Of the hundreds of things you can buy at Costco — from bulk snacks to electronics to pool toys and underwear — the most effect Costco Effect strategies of all time is the rotisserie chicken. Costco sold more than 106 million birds last year alone and have refused to increase the $4.99 bargain price by even $1 since 2009. What is more puzzling is that the company loses an average of $35 million a year on this single product.
As the name implies, a loss leader is supermarket-speak for a product sold below its market value to attract customers to the store. They don't mind losing money on the chicken because they know that to get to it, you have to pass by a million other things you didn't know you needed and drop into the cart. The most frequented, sought-after items are hidden in the furthest corners so you have to traverse the entire store to find them.
And have you ever noticed that there are some product lines with very limited choices? How is it possible that a huge warehouse of food only carries 2 kinds of pickles compared to a grocery store with an entire section - top shelf to bottom - with endless varieties and brands? Poor merchandising? Just the opposite. This is the Paradox of Choice at work. Above a certain number of options, choices no longer liberate us but debilitate us. The less choice you have, the more quickly you are likely to decide and be happy with that decision.
Another aspect of the Costco effect is when you see a good deal, suddenly you need it. A minute before you saw it, you didn't need it at all. Also, the next time you come, that amazing (fill in the blank) might not be there so you better grab it now. Humans have a strong tendency to pay attention to what other people want.  We assume things that things other people want are valuable and valuable things are scarce.The impulsivity of the social proof and the  scarcity bias frequently kicks in when we think product is in short supply and we might miss a great deal unless we buy it now.
Unconscious Priming
To be fair, Costco isn't the only culprit. Many stores and restaurants use an assortment of psychological tricks, or priming, to get you to spend more money than you planned. Whole Foods leads the pack in consumer priming. What do you see first when you walk into the store? Fresh cut flowers. Advertisers call this an example of “symbolics” or unconscious suggestions. In this case, Whole Foods wants us to know the store is bursting with freshness.
The way the produce is displayed in wooden crates and baskets is folksy and homey - like you just missed Farmer Al dropping off his freshly picked cukes and maters. And have you wondered who gets to hand chalk all of those signs? (Here's a hint - it's not chalk and they aren't handwritten; it's paint and they are mass produced in a factory.)
And the misters that keep certain vegetables glistening? It's not to keep them fresh; it's so you and I associate them with freshness and purity. Ironically, that constant water supply actually reduces the shelf life of the veggies.
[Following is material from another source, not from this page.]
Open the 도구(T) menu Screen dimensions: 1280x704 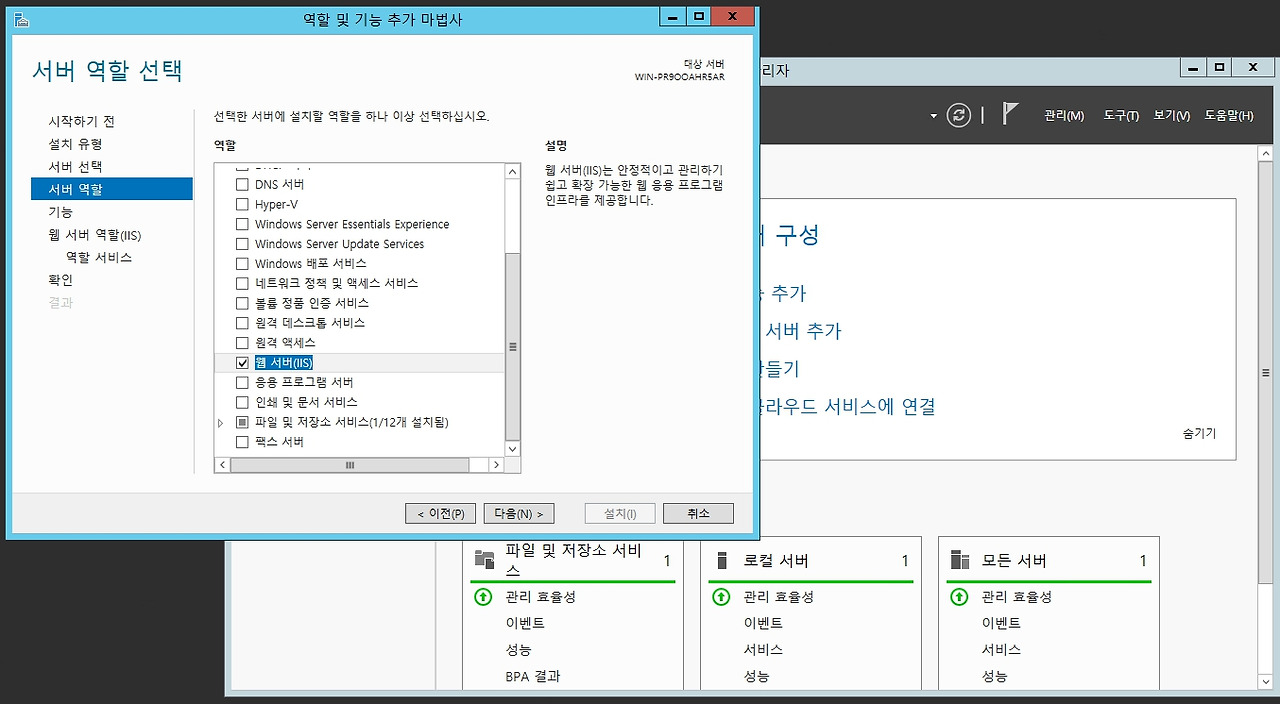pyautogui.click(x=1121, y=116)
All of these psychological tricks are examples of priming. Malcolm Gladwell, author of the bestselling book Blink: The Power of Thinking Without Thinking, described priming this way:
"What we think of as freewill is largely an illusion: much of the time, we are simply operating on automatic pilot, and the way we think and act—and how well we think and act on the spur of the moment—are a lot more susceptible to outside influences than we realize."